Jaafar Sultan and Sadeq Thamer were arrested in May 2015 and held incommunicado for more than three months, according to Amnesty International. The charges were related to allegations of smuggling explosives inside Saudi Arabia and participating in protests in Bahrain.
The two Bahrainis were tried and sentenced to death in Saudi’s notorious Specialized Criminal Court in October 2021 following protest-related charges that fall within the Saudi counterterrorism law.
Saudi Arabia and Bahrain, as well as other Gulf Cooperation Council (GCC) countries, continue to use overbroad provisions contained within terrorism laws to suppress dissent and target religious minorities.
Counterterrorism laws in the GCC typically include broad, vague charges and definitions of terrorism used as catch-all provisions to punish peaceful dissidents, political activists, and human rights defenders.
Saudi Arabia’s Shi’a Muslim minority has long suffered systemic discrimination and been targeted by state-funded hate speech. On March 12, 2022, Saudi Arabian authorities executed 81 men, 41 of whom are said to belong to the Shi’a Muslim minority, under its counterterrorism law, despite promises to curtail executions.

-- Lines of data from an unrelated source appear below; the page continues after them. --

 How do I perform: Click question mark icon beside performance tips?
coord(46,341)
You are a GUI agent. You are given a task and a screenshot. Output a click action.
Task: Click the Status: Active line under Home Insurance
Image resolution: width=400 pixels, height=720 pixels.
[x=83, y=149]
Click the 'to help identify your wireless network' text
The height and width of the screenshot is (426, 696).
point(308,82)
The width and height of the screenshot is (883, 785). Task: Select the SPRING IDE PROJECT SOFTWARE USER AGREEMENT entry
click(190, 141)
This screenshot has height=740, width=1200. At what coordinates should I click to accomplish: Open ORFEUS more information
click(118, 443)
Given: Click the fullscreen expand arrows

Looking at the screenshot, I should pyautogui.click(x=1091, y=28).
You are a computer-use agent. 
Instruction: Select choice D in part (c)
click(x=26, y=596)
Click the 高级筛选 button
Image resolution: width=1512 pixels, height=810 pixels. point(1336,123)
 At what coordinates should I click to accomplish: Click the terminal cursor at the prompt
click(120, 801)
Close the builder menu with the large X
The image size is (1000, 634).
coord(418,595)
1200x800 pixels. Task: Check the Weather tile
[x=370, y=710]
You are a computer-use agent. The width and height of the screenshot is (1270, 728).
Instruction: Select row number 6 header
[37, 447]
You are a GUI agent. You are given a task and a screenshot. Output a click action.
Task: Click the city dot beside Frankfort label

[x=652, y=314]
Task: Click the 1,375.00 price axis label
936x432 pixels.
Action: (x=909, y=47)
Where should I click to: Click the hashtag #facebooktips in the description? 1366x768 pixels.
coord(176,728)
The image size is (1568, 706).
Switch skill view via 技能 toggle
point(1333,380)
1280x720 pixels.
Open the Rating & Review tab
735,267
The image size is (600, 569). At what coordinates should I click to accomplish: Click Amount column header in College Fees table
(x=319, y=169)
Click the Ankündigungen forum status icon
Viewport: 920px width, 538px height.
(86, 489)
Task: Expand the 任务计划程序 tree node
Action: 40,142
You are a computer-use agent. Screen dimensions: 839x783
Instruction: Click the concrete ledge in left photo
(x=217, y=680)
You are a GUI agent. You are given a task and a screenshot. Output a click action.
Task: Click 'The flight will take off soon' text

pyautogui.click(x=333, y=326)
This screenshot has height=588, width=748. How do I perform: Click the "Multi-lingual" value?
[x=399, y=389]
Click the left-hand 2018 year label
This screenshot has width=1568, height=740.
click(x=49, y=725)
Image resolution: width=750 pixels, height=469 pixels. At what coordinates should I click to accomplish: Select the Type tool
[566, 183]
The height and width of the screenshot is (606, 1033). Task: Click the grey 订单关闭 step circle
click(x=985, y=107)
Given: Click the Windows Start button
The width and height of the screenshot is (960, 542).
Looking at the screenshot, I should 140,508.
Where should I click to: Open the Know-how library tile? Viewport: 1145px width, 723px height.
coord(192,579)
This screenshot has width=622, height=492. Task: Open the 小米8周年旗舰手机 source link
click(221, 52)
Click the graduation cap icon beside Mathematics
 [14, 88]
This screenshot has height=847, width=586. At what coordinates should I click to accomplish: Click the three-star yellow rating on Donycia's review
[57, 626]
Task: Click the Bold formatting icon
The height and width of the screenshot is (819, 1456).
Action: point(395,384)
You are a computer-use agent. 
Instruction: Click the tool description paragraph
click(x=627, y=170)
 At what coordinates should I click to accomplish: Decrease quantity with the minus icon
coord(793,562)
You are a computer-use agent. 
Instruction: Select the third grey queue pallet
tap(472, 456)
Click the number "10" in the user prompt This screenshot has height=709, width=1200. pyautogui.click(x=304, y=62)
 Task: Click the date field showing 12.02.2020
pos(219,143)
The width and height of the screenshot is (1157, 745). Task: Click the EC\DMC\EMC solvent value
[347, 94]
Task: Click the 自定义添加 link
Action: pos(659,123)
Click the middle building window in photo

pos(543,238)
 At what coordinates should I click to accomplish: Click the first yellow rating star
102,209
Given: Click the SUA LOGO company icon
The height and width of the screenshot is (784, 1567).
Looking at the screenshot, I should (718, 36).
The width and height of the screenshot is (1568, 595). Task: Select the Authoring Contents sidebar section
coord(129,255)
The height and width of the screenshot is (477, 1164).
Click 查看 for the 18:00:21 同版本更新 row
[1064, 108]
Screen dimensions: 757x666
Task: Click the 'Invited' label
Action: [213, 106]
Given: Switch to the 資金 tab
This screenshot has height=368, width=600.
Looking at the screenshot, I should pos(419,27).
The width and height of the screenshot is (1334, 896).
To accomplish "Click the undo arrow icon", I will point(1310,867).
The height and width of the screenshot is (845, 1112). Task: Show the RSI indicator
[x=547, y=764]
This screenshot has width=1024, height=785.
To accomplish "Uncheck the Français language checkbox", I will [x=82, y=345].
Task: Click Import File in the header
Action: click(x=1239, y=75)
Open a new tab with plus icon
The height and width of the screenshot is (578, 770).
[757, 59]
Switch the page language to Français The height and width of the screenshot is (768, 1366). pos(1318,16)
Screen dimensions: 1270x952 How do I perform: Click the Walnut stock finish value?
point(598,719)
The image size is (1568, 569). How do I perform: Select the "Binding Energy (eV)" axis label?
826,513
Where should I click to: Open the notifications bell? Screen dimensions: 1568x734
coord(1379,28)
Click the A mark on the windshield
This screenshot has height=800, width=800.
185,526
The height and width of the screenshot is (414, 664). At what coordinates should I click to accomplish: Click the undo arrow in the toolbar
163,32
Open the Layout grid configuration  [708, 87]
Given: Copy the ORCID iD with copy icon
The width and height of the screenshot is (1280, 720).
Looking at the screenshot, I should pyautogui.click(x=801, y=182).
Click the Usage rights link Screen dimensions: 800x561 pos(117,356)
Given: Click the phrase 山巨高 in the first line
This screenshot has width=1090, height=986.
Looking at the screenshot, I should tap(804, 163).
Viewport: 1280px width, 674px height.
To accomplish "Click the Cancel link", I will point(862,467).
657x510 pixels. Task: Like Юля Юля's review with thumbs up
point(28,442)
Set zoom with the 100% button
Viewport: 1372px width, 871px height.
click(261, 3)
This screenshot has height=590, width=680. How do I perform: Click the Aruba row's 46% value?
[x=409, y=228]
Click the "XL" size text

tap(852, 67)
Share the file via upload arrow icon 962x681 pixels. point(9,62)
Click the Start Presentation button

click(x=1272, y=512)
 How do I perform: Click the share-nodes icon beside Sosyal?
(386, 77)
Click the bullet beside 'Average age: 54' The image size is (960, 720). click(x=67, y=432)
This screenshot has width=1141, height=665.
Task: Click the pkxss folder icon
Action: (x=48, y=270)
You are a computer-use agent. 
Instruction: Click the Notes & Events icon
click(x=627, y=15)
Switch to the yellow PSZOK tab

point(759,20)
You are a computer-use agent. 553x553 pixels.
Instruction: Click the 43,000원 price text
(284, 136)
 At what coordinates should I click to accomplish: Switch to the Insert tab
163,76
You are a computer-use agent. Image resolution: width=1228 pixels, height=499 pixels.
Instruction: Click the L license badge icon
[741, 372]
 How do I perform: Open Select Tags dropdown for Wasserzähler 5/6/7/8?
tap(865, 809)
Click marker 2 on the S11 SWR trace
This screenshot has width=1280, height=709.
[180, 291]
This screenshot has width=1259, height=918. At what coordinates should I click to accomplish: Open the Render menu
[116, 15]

Bahrain’s Shi’a majority also suffers from discrimination. Bahraini authorities have systematically targeted Shia clerics and have violently arrested numerous human rights defenders with Shia backgrounds, including Abdulhadi al-Khawaja in April 2011, who they sentenced to life in prison in a mass trial under Bahrain’s terrorism law.
Overly broad terrorism charges have also been exploited by other Gulf states. The United Arab Emirates (UAE) sentenced Khalaf Abdul Rahman al-Romaithi to 15 years in prison on terrorism charges following a grossly unfair trial known as the “UAE94” mass trials of 94 critics of the Emirati government. Al-Romaithi was recently extradited from Jordan to the UAE.
Human Rights Watch has documented longstanding violations of due process and fair trial rights in Saudi Arabia’s criminal justice system, making it unlikely that Sultan and Thamer received a fair trial leading up to their execution. Human Rights Watch opposes the death penalty in all countries and under all circumstances as a cruel and inhumane punishment.